可用于RT-PCR、Real Time PCR、Northern blot、Dot blot、poly A筛选、体外翻译、构建cDNA文库等各种分子生物学实验。

无污染：整套试剂盒采用RNase-Free处理。

特殊性：使用针对植物组织RNA提取的改良试剂。

易操作：操作简便，提取过程仅需 30 分钟左右。

吸附柱：含有特异性吸附柱。通过漂洗－离心－洗脱的步骤提取。

高质量：有效保证RNA的完整性，回收RNA 效率高，纯度高，没有蛋白和其他杂质污染。OD260/OD280的比值可达1.9~2.2，可用于各种分子生物学实验。

取 50~100 mg植物样品在液氮中迅速研磨成粉末，加入1ml裂解液RL，涡旋剧烈震荡混匀。

注意：由于植物多样性非常丰富，而且同种植物的不同生长发育阶段和不同组织的RNA 含量都不相同，请根据具体实验情况选择合适的植物材料的用量。

提取步骤：

1.将处理后的样品在室温静置5~10分钟，使得核酸蛋白复合物*分离。

2.可选步骤： 12,000rpm 离心10分钟，小心取上清转入一个新的RNase free的离心管中。（当样品富含多糖或是植物的块茎部分时可能需要此额外的分离步骤）。

3.每1ml裂解液RL加200μl氯仿。盖紧样品管盖，剧烈振荡15秒，室温静置3分钟。

4.在4°C12,000rpm 离心10分钟，样品会分成三层：下层有机相，中间层和上清水相，RNA存在于上清水相中。把上清水相转移到新管中（不要触碰中间层）。

5.加入上清水相0.5倍体积的无水乙醇，立即吹打混匀。

6.转入套有收集管的吸附柱RA中，12,000rpm 离心45秒，弃掉废液。

7.加500μl 去蛋白液RE，12,000rpm 离心45秒，弃掉废液。

8.加入500μl漂洗液RW（请先检查是否已加入无水乙醇），12,000 rpm 离心45秒，弃掉废液。

9.重复步骤7次。

10.将吸附柱RA放回空收集管中，13,000 rpm离心2分钟，尽量除去漂洗液，以免漂洗液中残留乙醇抑制下游反应。

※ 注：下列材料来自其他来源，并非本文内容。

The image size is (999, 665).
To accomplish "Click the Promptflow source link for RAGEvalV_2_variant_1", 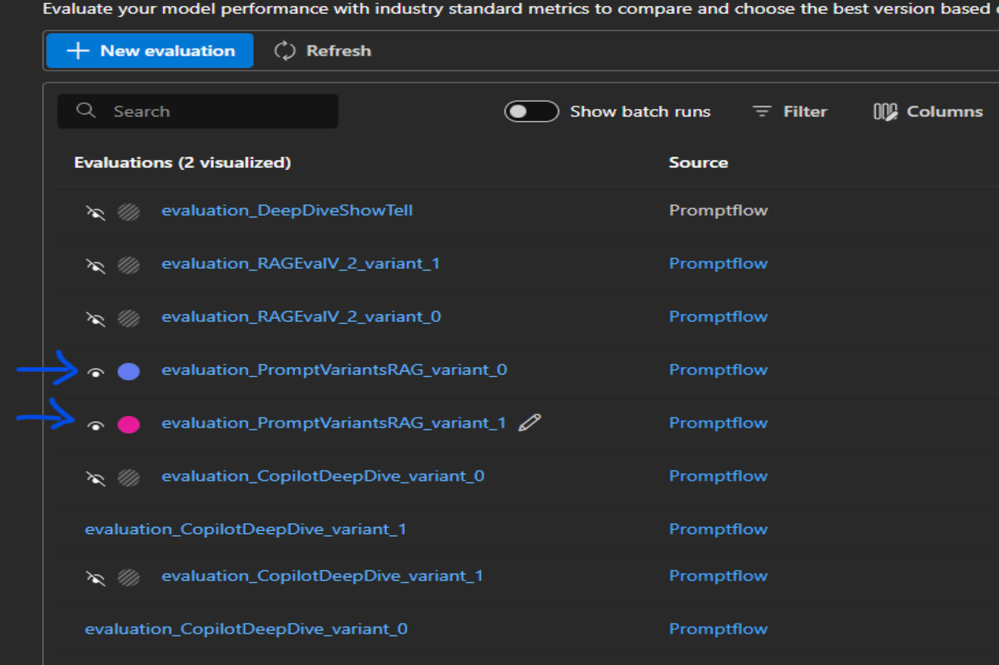I will 718,264.
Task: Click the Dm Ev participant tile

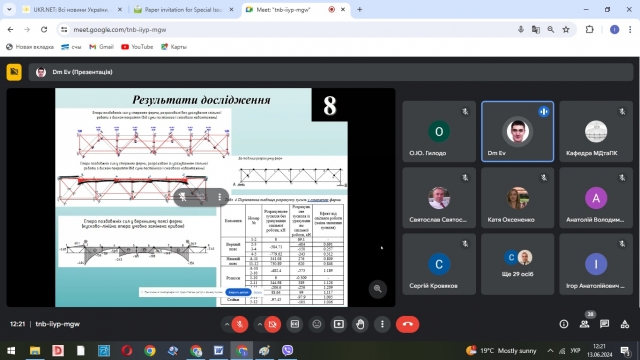Action: [518, 131]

11.取出吸附柱RA（避免吸附柱RA的底部碰到收集管里面的废液），放入新的RNase-free离心管中，在吸附膜的中间部位加50 ~ 80μl RNase-free H2O，室温静置2分钟，12,000 rpm 离心1分钟，取得RNA后，将RNA溶液保存在－80°C，防止降解。